Raphael looked at her eyes. Genuinely looked, for a few seconds longer than he’d intended to.
Then he pulled his gaze away.
"Mm."
He stood, putting deliberate distance between himself and whatever that moment had been.
"Get some rest."
He went to the bathroom and closed the door.
Behind him, Elena’s mouth curved into a small, quietly smug smile.
He got flustered. He absolutely got flustered just now.
In the bathroom, under hot water, Raphael was thinking about exactly one thing.
July 7th. Three days from now.
---
He came out in loose sleep trousers and a towel around his shoulders, rubbing his hair dry.
"Hm?"
Elena hadn’t gone back to her room. She was lying sideways on the couch, asleep, still in her clothes from earlier.
Moonlight through the window settled on her skin. Her eyes were closed, the lashes trembling faintly as though she was dreaming something active.
The energy that was usually so present in her face had gone quiet.
He thought of what the woman down the hall had called her.
Little bunny.
White and soft and quick, cheerful and open and completely lacking in self-protective instinct.
It fit.
Raphael sighed and looked at her with a kind of exasperation.
She really just trusts people this completely.
He decided a lesson was in order.
He found a marker pen, crouched beside the couch, and drew several things on her face, a small turtle on one cheek, a grinning face on the other, a few additional decorative lines.
He set the pen down.
Then he slid one arm beneath her knees and the other under her arms and lifted her.
Her body registered the shift in weight the way sleeping bodies sometimes do, she curled toward him without waking, pressing her face against his chest, making a small burrowing motion like something settling into a burrow.
"Mm..."
Her breath against his skin was warm. He clicked his tongue.
"You’re light.

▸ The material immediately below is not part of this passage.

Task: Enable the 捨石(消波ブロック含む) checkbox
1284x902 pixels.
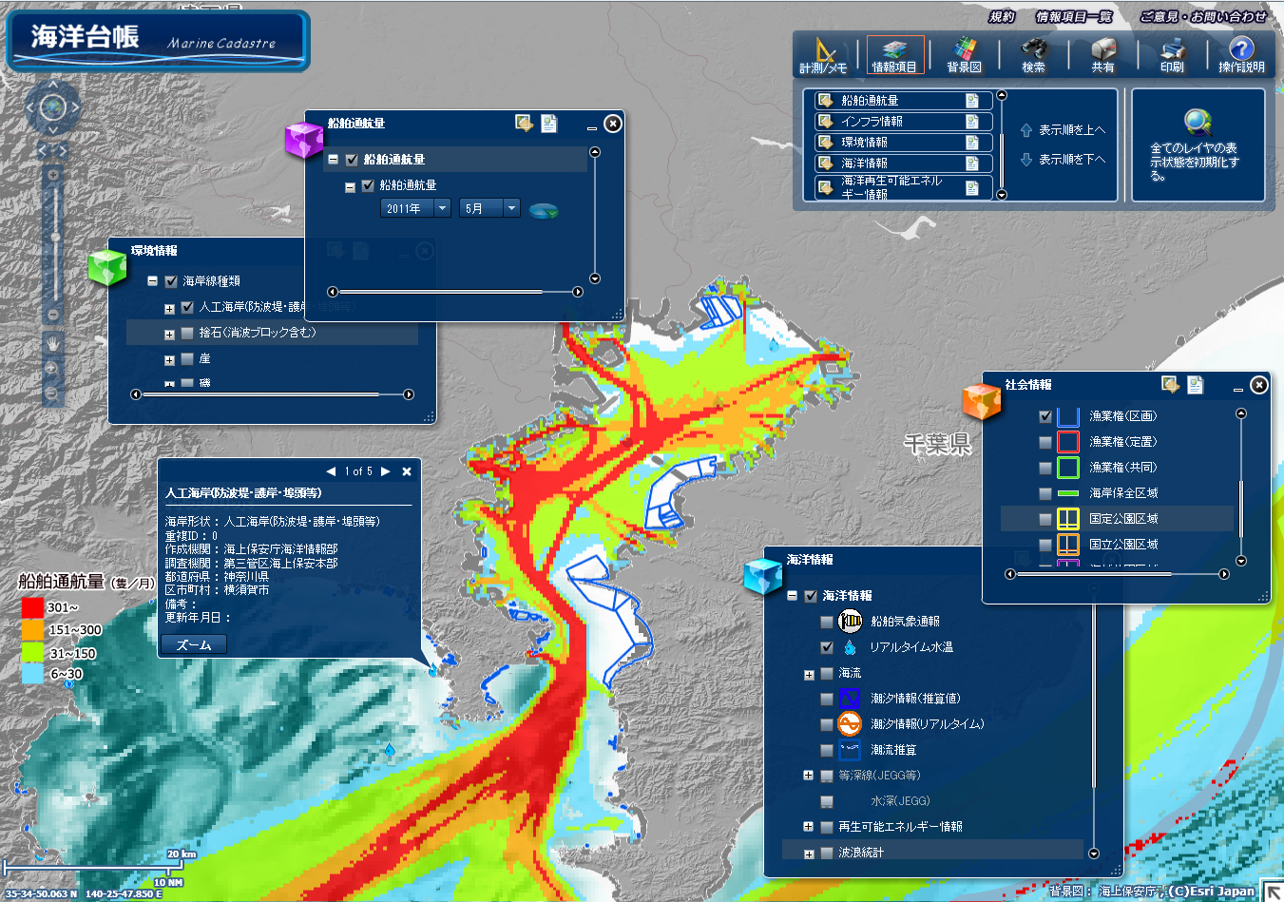Action: [187, 334]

Lighter than the dumbbells I use for single-arm curls."
He carried her to her room and set her down on the bed, pulling the blanket over her.
He stood beside the bed for a moment, his back to the moonlight, watching her sleep with her face completely unguarded.

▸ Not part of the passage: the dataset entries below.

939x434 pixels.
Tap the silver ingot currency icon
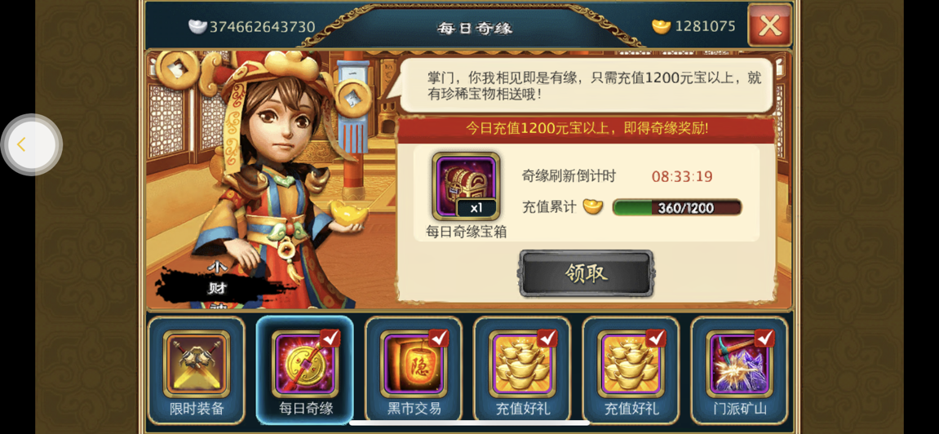tap(197, 26)
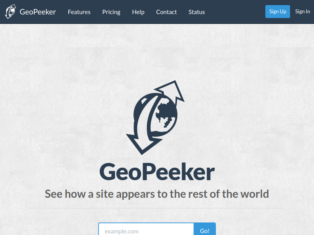Open the GeoPeeker brand link in navbar
The height and width of the screenshot is (235, 314).
click(x=38, y=12)
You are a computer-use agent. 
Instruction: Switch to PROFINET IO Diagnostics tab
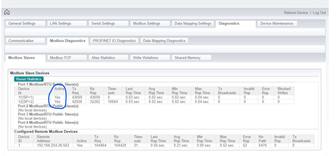pyautogui.click(x=114, y=41)
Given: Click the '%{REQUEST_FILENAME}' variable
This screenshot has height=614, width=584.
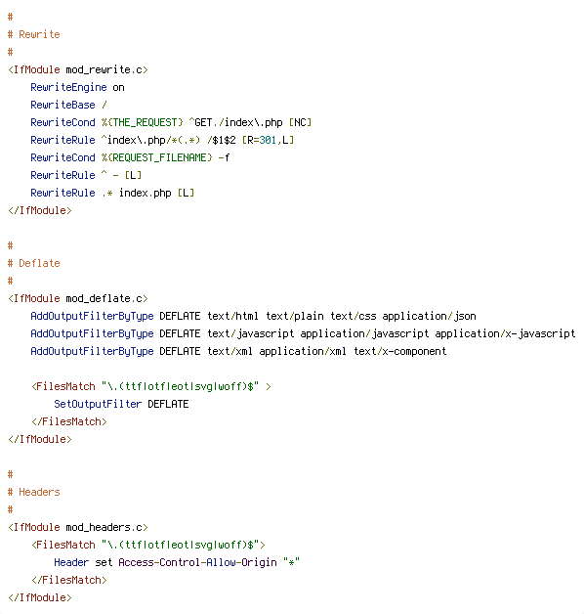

"If you weren’t a witch, perhaps this kind of life could continue."
He didn’t finish the thought out loud.
Every source said the same thing, religious texts, IFSA operational records, folk tradition. A witch’s life was a synonym for difficulty. Loss was built into it.
Blood debts accumulated. The fight between survival and death ran the whole length of it, and the option of stepping outside that fate simply didn’t exist.

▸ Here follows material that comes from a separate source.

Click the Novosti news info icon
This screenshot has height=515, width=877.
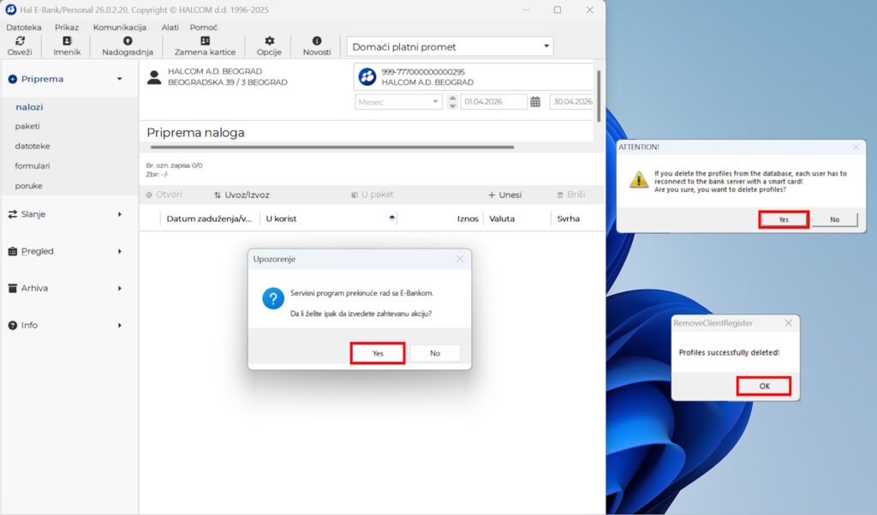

He had no clear evidence, but the feeling was there, Elena’s fate and his had already begun to wind together in ways that wouldn’t easily unwind.
He thought about how Vigo had talked about him. The way witches seemed to orient toward a Demon Lord Candidate, some deep instinct pushing toward possession, toward claiming one as their own.
Deal with the future when it arrives.
He exhaled quietly, left the room, and pulled the door shut behind him.
The night passed without incident.
---
Morning. Elena opened her eyes slowly. The sky outside was barely light. From the other side of the door came the even rhythm of someone sleeping.
She’d gone to bed early, so she was up before him. Earlier than Raphael, even.
She stretched luxuriously, let out a slow breath, and took stock of herself. She was in her own bed. In her own pajamas.
She smiled. Then felt, immediately afterward, the faint stirring of something that was almost disappointment, almost indignation.
The vague sense of her own attractiveness having been evaluated and found insufficient.
Well. I’m up this early, I might as well make breakfast. Call it gratitude.
She padded out of the bedroom.
Raphael was sprawled across the couch with the uninhibited ease of someone who had decided the concept of a dignified sleeping position was optional.
Elena’s gaze traveled downward.
Toward the region between his legs.
Toward the area that was, in the particular way of early mornings, very much present and very much making itself known.
A wave of heat detonated across her face. She pulled in a sharp breath and produced a sound from somewhere deep in her soul.
"WHAT! I thought you took the medication!"